The task: Please write out the material again, starting with the line that contains "Screen dimensions: 900x562" and going on through the line that contains "pyautogui.click(x=884, y=129)", and replace "crop tool" with "text tool" while keeping everything else the same. Give only those lines, without the pictures.

Materials provided:
* * * * *
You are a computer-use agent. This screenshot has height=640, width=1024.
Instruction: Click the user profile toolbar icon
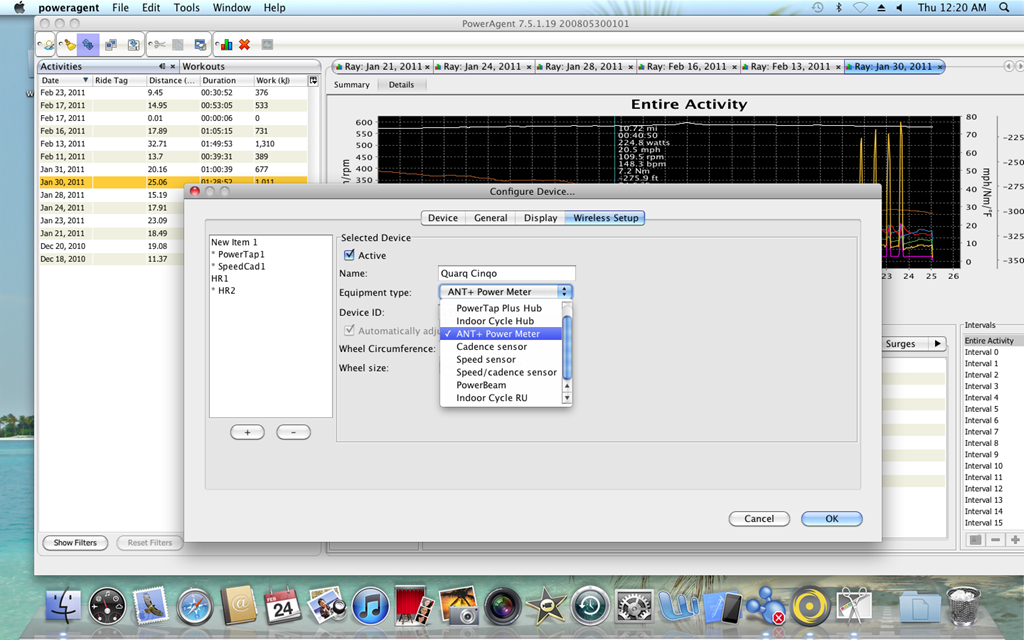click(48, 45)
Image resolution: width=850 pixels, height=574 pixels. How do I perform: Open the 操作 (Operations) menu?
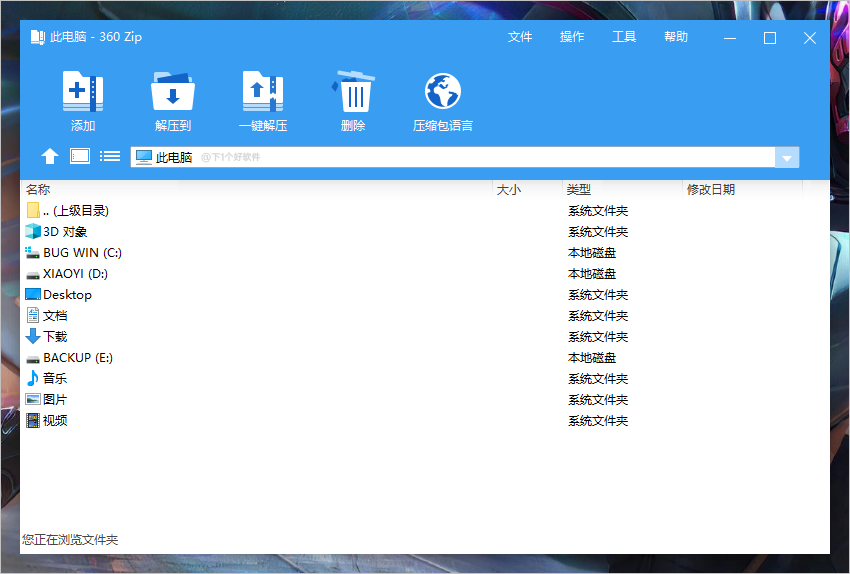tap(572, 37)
* * * * *
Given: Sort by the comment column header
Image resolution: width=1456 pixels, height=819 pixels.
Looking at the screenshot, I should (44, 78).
* * * * *
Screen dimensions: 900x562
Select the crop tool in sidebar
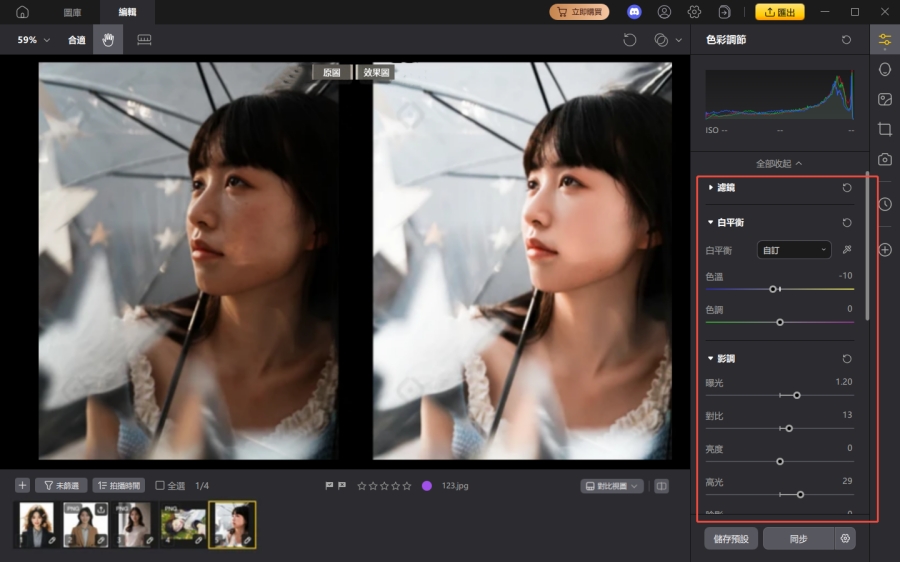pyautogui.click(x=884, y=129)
* * * * *
Written solution:
Screen dimensions: 900x562
Select the text tool in sidebar
pyautogui.click(x=884, y=129)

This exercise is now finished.